Half of the dentists whose bills raised concerns worked for dental clinic chains.

The findings are the latest in an unfolding examination of Medicaid dental billing practices led by the U.S. Department of Health and Human Services’ Office of the Inspector General (OIG).

Concerns about practitioners who perform unnecessary procedures or otherwise game the Medicaid system are fueling the investigation. Years of high-profile news reports and Congressional scrutiny have heightened concerns about abuses, particularly among providers working for corporate-owned clinics that often treat large numbers of poor Medicaid children.

“A concentration of providers with questionable billing in chains raises concerns that these chains may be encouraging their providers to perform unnecessary procedures to increase profits,” said the OIG’s report, noting that a majority of them worked for five chains, two of which have under state or federal investigation.

The Medicaid program paid the 329 dentists and six orthodontists nearly $118 million in 2012, investigators found.

The names of the providers and chains were not included in the report. But one of the dentists “billed for more than 1,000 services a day for almost 100 days in 2012,” wrote Alicia Chang, in a story for the Associated Press. “Another provided 33 procedures — including multiple stainless steel crowns and baby root canals — to a 4-year-old during a visit. Another received an extremely high payment per child — $699 compared with a statewide average payment of $166 per child.”

As Chang noted, investigators only analyzed claims data and did not review medical charts so the report did not conclude whether the billing was actually fraudulent or the services were unnecessary. But the billing patterns merit a closer look, auditors said.

The inspectors have already looked at Medicaid dentists in New York, Louisiana and Indiana.

In New York, investigators identified 29 providers who submitted questionable bills, and in Louisiana, 26 general dentists and one oral surgeon attracted similar attention. In both states, one third of the highlighted providers were working for chains, the OIG found.

In Indiana, the billing practices of 94 dentists and one oral surgeon raised questions; two-thirds of them worked for chains, the OIG concluded.
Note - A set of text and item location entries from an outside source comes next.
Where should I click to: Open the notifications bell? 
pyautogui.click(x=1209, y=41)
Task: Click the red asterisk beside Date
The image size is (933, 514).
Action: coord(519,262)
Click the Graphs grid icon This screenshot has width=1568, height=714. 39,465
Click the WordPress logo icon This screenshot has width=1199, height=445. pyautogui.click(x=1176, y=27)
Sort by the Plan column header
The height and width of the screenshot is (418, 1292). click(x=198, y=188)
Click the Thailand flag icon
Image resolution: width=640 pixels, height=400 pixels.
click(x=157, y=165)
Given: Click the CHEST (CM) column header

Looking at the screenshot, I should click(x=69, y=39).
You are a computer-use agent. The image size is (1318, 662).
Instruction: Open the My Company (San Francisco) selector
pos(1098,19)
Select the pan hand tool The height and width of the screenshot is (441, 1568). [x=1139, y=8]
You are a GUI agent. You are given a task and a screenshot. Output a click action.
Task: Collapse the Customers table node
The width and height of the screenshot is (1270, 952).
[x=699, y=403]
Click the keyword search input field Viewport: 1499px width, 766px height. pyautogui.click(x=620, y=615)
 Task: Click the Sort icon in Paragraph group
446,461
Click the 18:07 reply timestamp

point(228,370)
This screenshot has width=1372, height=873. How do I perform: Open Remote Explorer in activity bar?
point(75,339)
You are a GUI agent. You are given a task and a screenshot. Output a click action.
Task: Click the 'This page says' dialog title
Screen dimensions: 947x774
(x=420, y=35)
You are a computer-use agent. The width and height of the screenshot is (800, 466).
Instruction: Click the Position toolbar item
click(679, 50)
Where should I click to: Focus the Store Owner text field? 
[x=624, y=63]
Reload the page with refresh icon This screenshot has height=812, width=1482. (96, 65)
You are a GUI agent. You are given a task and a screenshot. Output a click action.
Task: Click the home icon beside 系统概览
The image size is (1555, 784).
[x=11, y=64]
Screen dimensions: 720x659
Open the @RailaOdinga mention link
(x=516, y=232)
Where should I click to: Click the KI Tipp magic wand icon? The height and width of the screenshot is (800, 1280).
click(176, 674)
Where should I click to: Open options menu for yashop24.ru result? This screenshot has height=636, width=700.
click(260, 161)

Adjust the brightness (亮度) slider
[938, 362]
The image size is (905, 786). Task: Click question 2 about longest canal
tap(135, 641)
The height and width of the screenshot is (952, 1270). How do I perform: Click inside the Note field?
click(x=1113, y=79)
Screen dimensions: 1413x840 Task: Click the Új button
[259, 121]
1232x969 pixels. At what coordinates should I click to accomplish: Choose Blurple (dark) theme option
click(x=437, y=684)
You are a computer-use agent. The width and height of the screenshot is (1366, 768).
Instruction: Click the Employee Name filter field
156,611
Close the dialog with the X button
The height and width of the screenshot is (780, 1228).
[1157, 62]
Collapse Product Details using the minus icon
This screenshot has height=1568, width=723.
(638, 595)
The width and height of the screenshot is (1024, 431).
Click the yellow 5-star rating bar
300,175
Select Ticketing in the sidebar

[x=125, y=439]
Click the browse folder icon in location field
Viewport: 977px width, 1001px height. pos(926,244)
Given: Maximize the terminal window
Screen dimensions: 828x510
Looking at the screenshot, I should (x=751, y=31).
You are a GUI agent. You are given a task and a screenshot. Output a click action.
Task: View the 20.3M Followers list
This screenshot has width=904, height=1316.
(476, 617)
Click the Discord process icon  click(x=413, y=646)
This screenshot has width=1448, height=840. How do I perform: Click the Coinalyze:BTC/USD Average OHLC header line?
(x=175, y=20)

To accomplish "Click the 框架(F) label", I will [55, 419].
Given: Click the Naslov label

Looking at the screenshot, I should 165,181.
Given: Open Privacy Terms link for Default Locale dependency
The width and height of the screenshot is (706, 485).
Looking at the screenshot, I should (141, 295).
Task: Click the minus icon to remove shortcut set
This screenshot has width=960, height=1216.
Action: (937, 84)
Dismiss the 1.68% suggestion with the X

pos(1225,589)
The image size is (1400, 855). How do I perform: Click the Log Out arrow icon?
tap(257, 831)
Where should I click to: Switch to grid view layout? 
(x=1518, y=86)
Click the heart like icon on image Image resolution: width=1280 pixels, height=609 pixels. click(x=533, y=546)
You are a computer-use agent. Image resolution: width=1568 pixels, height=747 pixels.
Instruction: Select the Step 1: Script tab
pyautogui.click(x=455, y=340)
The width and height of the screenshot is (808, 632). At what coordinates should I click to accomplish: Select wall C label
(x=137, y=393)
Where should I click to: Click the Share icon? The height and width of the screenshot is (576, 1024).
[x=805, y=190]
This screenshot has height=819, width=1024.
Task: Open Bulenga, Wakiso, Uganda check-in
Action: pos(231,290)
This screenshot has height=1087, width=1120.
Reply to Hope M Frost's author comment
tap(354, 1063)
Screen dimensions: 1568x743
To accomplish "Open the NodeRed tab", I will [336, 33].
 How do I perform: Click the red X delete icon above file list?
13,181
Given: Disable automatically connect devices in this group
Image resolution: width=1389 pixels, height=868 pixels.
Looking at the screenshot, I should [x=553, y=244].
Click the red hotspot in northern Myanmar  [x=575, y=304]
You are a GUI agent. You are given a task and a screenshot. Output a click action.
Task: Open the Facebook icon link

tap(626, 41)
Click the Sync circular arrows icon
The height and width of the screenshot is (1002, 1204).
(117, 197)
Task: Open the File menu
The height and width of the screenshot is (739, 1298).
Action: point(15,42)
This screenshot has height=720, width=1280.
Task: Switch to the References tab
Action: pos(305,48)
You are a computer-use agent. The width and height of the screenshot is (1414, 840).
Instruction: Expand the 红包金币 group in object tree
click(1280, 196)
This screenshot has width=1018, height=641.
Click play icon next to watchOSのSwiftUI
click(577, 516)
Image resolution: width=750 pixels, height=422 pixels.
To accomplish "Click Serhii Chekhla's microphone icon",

Last year, the pediatric dental management company responsible for operating the national chain of Small Smiles Dental Centers was barred by federal officials from participating in Medicare, Medicaid and other federal health care programs for five years.

The action was taken as part of the settlement of a case against the chain, whose providers were alleged to have performed substandard and unnecessary dental procedures upon Medicaid children.

Extensive reporting by Roberta Baskin, who was then an ABC News reporter, launched in 2007, a 2012 NBC News investigation and the 2012 PBS–Center for Public Integrity package, “Dollars and Dentists,” all focused upon troubles at Small Smiles. Other corporate dental chains have also attracted scrutiny.

In 2013, U.S. senators Chuck Grassley, an Iowa Republican, and Max Baucus, a Montana Democrat who has since left the Senate, issued a Joint Staff Report on the Corporate Practice of Dentistry in the Medicaid Program. The report concluded that while many of the clinics they investigated technically met state rules requiring owners to be dentists, they were controlled by corporate investors who place “profits above patient care.”

“Any company that subjected children to painful unnecessary dental procedures at taxpayer expense has no place in the Medicaid program,” Baucus said.